At block 635, the requested page may be generated by retrieving the page from the baseline image in the secondary storage device and modifying it according to data stored in the diff file located in the primary storage device. At block 640, the newly generated requested page is stored in a swap pool area of the primary storage device. At block 645, the page request from the processing component is satisfied from the swap pool storage location. The method 600 returns.
At block 720, a request for a page associated with the revised image may be received from a processing component, such as a CPU core. At decision block 725, if the requested page is stored in the primary storage, then the “NO” path is followed to block 730 and the page request is filled from the primary storage location. If, however, the requested page is not in primary storage, the “YES” path is followed to block 735.
At block 735, the requested page may be generated on a cache line level by retrieving the page from the baseline image in the secondary storage device and modifying it according to data stored in the diff file located in the primary storage device. At block 740, the newly generated requested page is stored in a cache associated with the processing component. At block 745, the page request from the processing component is satisfied on a cache line level from the cache. The method 700 returns.
Certain steps in the processes or process flows described in this specification naturally precede others for the invention to function as described. However, the invention is not limited to the order of the steps described if such order or sequence does not alter the functionality of the invention. That is, it is recognized that some steps may performed before, after, or parallel (substantially simultaneously with) other steps without departing from the scope and spirit of the invention. In some instances, certain steps may be omitted or not performed without departing from the invention. Further, words such as “thereafter”, “then”, “next”, etc. are not intended to limit the order of the steps. These words are simply used to guide the reader through the description of the exemplary method.
Additionally, one of ordinary skill in programming is able to write computer code or identify appropriate hardware and/or circuits to implement the disclosed invention without difficulty based on the flow charts and associated description in this specification, for example.

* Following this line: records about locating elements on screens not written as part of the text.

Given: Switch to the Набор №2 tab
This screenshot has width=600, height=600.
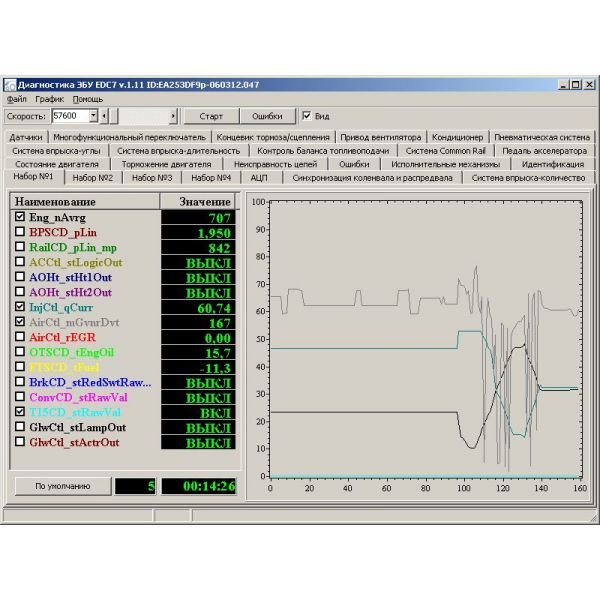Looking at the screenshot, I should point(92,178).
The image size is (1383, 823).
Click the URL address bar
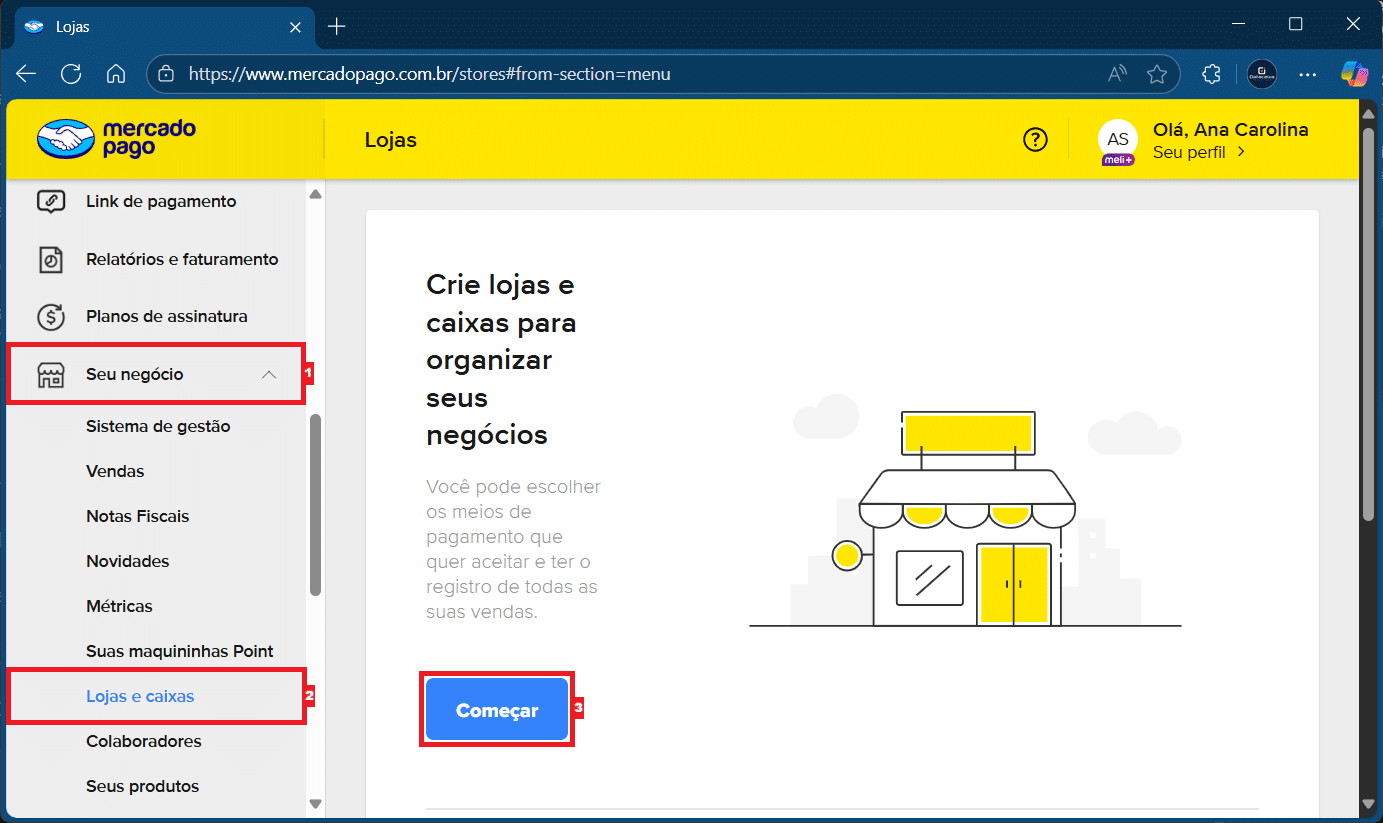point(640,74)
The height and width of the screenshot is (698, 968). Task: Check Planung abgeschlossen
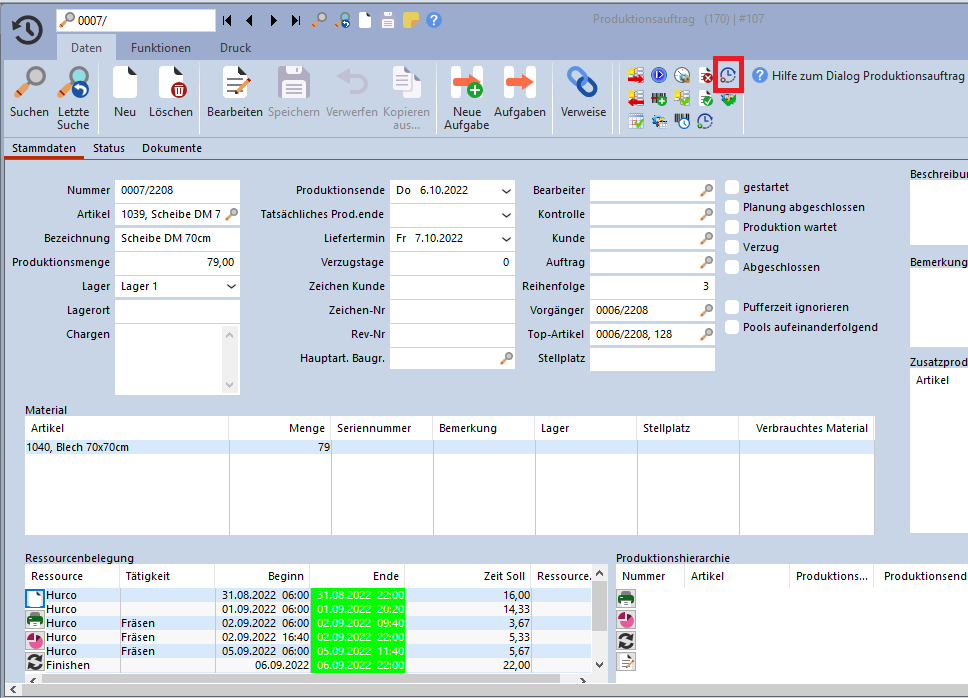pyautogui.click(x=733, y=207)
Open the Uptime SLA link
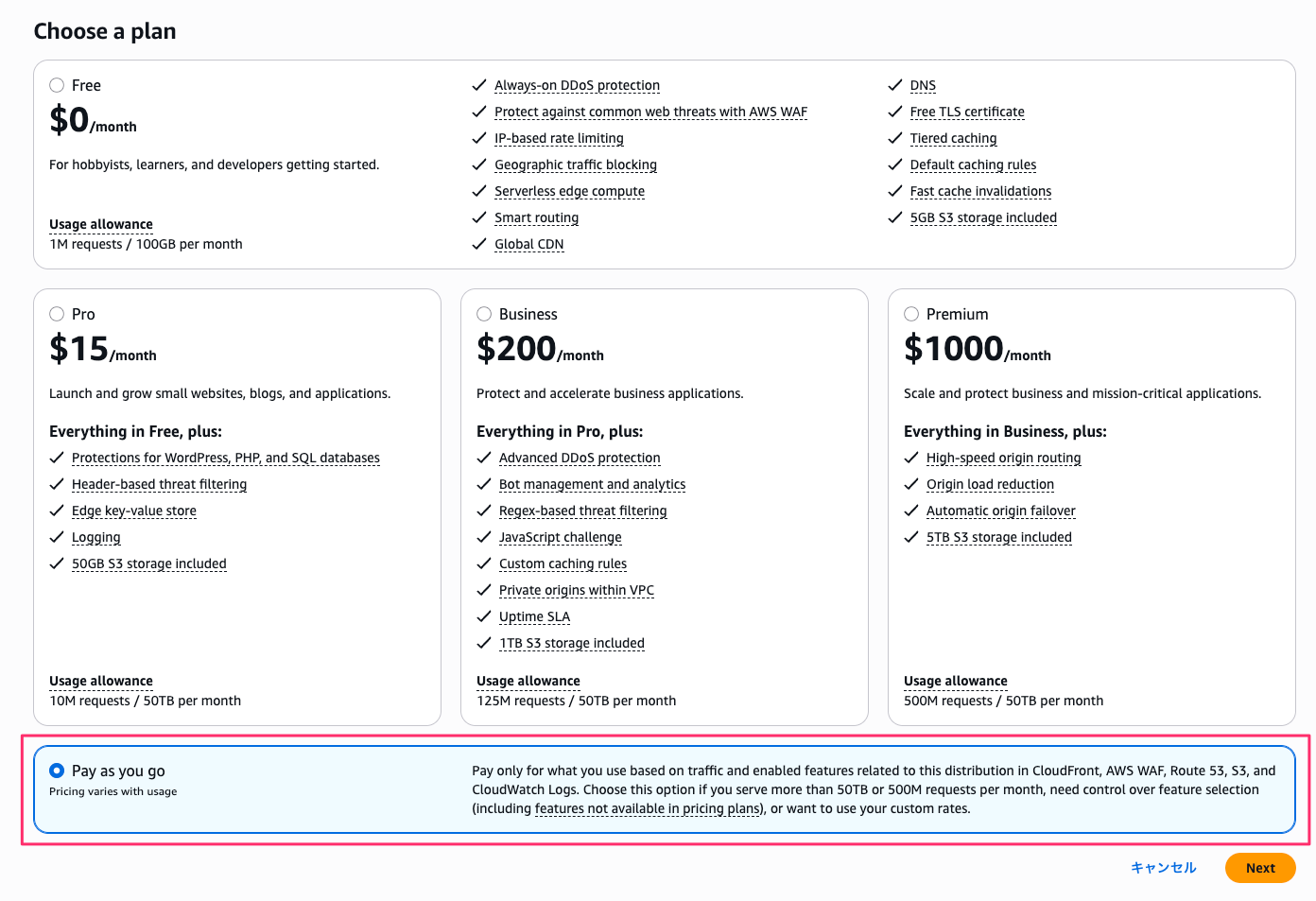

Therefore, disclosure of a particular set of program code instructions or detailed hardware devices is not considered necessary for an adequate understanding of how to make and use the invention. The inventive functionality of the claimed computer implemented processes is explained in more detail in the above description and in conjunction with the drawings, which may illustrate various process flows.

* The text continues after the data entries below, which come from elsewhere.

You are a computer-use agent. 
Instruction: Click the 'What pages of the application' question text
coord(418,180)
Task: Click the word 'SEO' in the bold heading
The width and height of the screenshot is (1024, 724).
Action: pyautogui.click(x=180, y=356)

In one or more exemplary aspects, the functions described may be implemented in hardware, software, or any combination thereof. If implemented in software, the functions may be stored on or transmitted as one or more instructions or code on a computer-readable medium. Computer-readable media include both computer storage media and communication media including any medium that facilitates transfer of a computer program from one place to another. A storage media may be any available media that may be accessed by a computer. By way of example, and not limitation, such computer-readable media may comprise RAM, ROM, EEPROM, CD-ROM or other optical disk storage, magnetic disk storage or other magnetic storage devices, or any other medium that may be used to carry or store desired program code in the form of instructions or data structures and that may be accessed by a computer.
Therefore, although selected aspects have been illustrated and described in detail, it will be understood that various substitutions and alterations may be made therein without departing from the spirit and scope of the present invention, as defined by the following claims.